Pero yo no soy japonés y nadie
me había puesto delante del nuestras cintas, de nuestra vida de principio de
los ochenta rescatada del superocho, vuelta al presente después de décadas, sin avisos ni tramitaciones. Pensé
en el insolente espectro del tiempo. Y con cierto sentimiento de venganza hacia
la vida y hacia el niño en el que no me reconocía pero que tenía todas –todas-
las papeletas para ser yo, pensé en la vida, tan hermosa, tan terrible... tan
incierta. En el fondo –me he dije recordando todo lo que ha venido después-… no sabe lo que se le viene encima. Danza
pequeño. Corre de un lado a otro. Te vas a enterar.
Aquella
tarde de vídeo llegamos a reconocernos. Fue en el capítulo del tren eléctrico. ¿Por qué entonces?

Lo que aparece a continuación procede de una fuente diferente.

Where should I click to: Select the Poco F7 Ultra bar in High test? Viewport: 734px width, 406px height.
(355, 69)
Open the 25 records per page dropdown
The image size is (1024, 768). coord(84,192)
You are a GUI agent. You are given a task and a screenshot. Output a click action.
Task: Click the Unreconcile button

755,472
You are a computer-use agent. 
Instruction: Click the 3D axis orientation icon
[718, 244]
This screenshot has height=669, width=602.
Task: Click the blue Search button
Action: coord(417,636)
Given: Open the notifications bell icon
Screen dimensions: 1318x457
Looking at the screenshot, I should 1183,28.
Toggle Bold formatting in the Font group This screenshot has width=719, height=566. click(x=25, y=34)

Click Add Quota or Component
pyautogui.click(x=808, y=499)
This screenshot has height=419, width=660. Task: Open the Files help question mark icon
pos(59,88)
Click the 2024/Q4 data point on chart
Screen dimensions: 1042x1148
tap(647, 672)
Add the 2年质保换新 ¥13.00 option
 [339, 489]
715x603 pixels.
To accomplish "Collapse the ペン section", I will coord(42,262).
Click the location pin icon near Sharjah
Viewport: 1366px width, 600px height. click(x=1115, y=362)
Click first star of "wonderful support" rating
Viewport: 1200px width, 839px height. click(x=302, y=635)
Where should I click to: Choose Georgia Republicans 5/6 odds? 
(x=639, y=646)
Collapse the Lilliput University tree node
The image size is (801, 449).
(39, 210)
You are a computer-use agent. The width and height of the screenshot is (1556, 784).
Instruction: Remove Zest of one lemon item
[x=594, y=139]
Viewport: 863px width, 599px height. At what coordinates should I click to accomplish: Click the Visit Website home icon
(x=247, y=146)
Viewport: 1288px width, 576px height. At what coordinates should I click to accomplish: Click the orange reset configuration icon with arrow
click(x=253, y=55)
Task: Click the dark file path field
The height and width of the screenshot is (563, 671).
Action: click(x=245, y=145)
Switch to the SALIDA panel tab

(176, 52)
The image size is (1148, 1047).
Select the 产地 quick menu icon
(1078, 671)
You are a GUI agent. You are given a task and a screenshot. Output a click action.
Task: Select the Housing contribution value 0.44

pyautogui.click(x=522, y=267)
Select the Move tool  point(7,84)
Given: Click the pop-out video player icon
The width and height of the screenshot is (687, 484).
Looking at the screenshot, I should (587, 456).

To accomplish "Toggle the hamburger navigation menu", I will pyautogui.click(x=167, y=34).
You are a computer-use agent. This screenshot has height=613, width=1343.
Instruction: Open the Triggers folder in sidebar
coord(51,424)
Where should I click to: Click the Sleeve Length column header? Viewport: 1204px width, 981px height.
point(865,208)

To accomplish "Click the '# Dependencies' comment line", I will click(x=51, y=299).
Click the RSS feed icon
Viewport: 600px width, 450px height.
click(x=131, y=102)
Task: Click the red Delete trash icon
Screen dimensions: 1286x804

Pues porque los dos recordamos ese tren, los dos sabíamos donde estaba el botón que
lo activaba (una plaquita metálica que se deslizaba de un lado a otro como una
lengua de cobre que asomaba para burlarse del mundo bajo las ventanas frontales de un talgo azul). Los dos
ascendimos por la ladera, dejando abajo el valle inquietante, lleno de
niebla existencial y de temores latentes, en el instante mismo en que
esos dedos del vídeo fueron de nuevo mis dedos y el tren azul se puso a dar vueltas sobre
toscas vías dispuestas con ayuda de mi padre en el suelo del salón.